The PBS NewsHour and the Washington Press Club Foundation today announce the creation of The Gwen Ifill/PBS NewsHour Journalism Fellowship. The 10-week PBS NewsHour summer fellowship was created in honor of award-winning anchor, reporter, and author Gwen Ifill, the former PBS NewsHour co-anchor and managing editor and Washington Week moderator and managing editor, who died in November 2016 after complications from endometrial cancer. Financially supported by the Foundation, the fellowship will begin annually in June 2017, open to undergraduate and graduate students who demonstrate financial need and are pursuing careers in journalism.
"Gwen Ifill was the best of the best, a remarkable journalist with boundless curiosity, who insisted on the highest standards for herself and her colleagues,” said Sara Just, PBS NewsHour executive producer and WETA SVP. “At a time when the world needs Gwen Ifill more than ever, her passing reminded us just how many seeds she planted through mentorship and friendship with up and coming journalists. We are grateful for the generosity of the Washington Press Club Foundation for the opportunity to honor Gwen's legacy in this way and guiding young people into practicing journalism with her high standards.”
Margaret Talev, Washington Press Club Foundation board president and Bloomberg News Senior White House Correspondent, added, “We are proud to partner with PBS for this special fellowship in memory of a journalist who was a role model for so many in our field. Gwen embodied so much of the core mission of the Washington Press Club Foundation, and it is our intention, with this fellowship, to help train the next generation of journalists to follow in her footsteps.”
Building on the legacy of its predecessor, the Women's National Press Club, the Washington Press Club Foundation funds opportunities in area newsrooms for students with economic need to pursue careers in journalism. These opportunities supply vital experience for the journalists of tomorrow while providing newsrooms with voices that represent the diversity of their audience. The Gwen Ifill Journalism Fellowship at PBS NewsHour will ensure that the next generation of reporters benefit from the impact that Gwen's life and work made on the news profession.

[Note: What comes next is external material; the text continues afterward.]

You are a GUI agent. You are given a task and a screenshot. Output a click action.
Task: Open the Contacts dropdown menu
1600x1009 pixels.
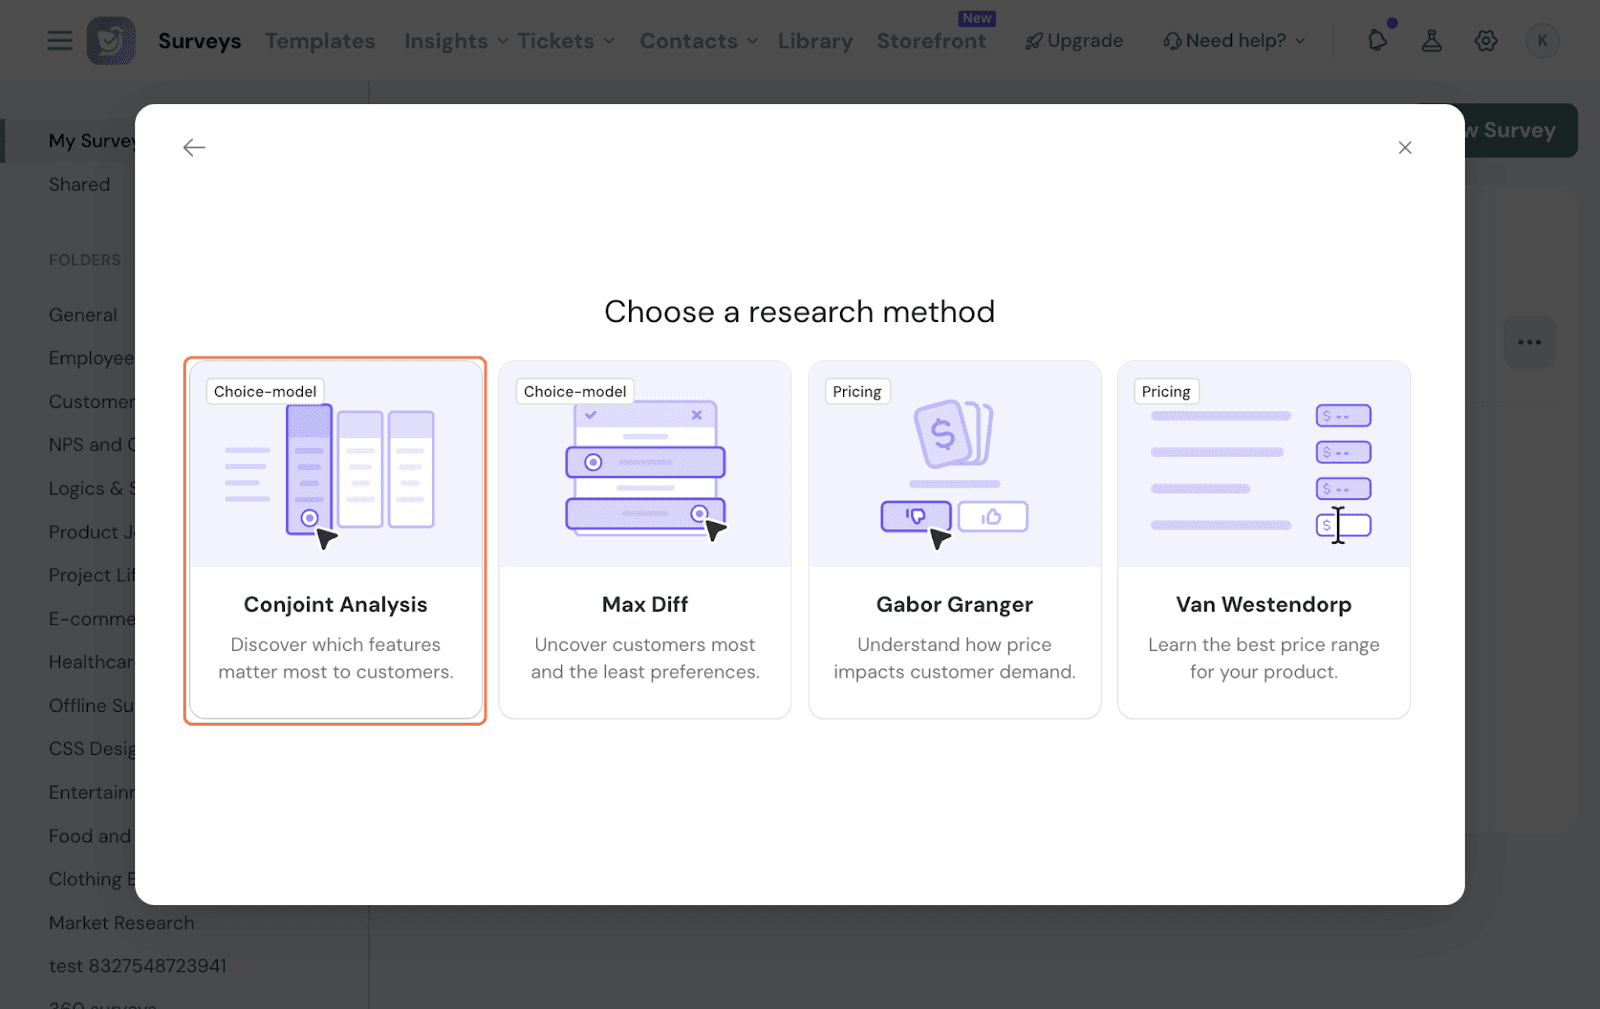coord(698,41)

Applications to the fellowship will open in March 2017, to be posted to the PBS NewsHour and WETA jobs pages and the Washington Press Club Foundation internships page.
About Gwen Ifill
Gwen Ifill was the best-selling author of "The Breakthrough: Politics and Race in the Age of Obama" (Doubleday, 2009). She covered eight Presidential campaigns and moderated the Vice Presidential debates during the Presidential elections in 2004 and 2008. During the 2008 campaign season, Ifill won the George Foster Peabody Award after bringing Washington Week to live audiences around the country as part of a 10-city tour.
Before joining PBS in 1999, Ifill was chief congressional and political correspondent for NBC News, White House correspondent for The New York Times, and a local and national political reporter for The Washington Post. She also reported for the Baltimore Evening Sun and the Boston Herald American.
A native of New York City and a graduate of Simmons College in Boston, Ifill received more than 25 honorary doctorates. In 2015 she was awarded with the National Press Club's highest honor, the Fourth Estate Award. She has also been honored for her work by the Radio and Television News Directors Association, Harvard's Joan Shorenstein Center, The National Association of Black Journalists, Ohio University, and was included in Ebony Magazine's list of 150 Most Influential African Americans.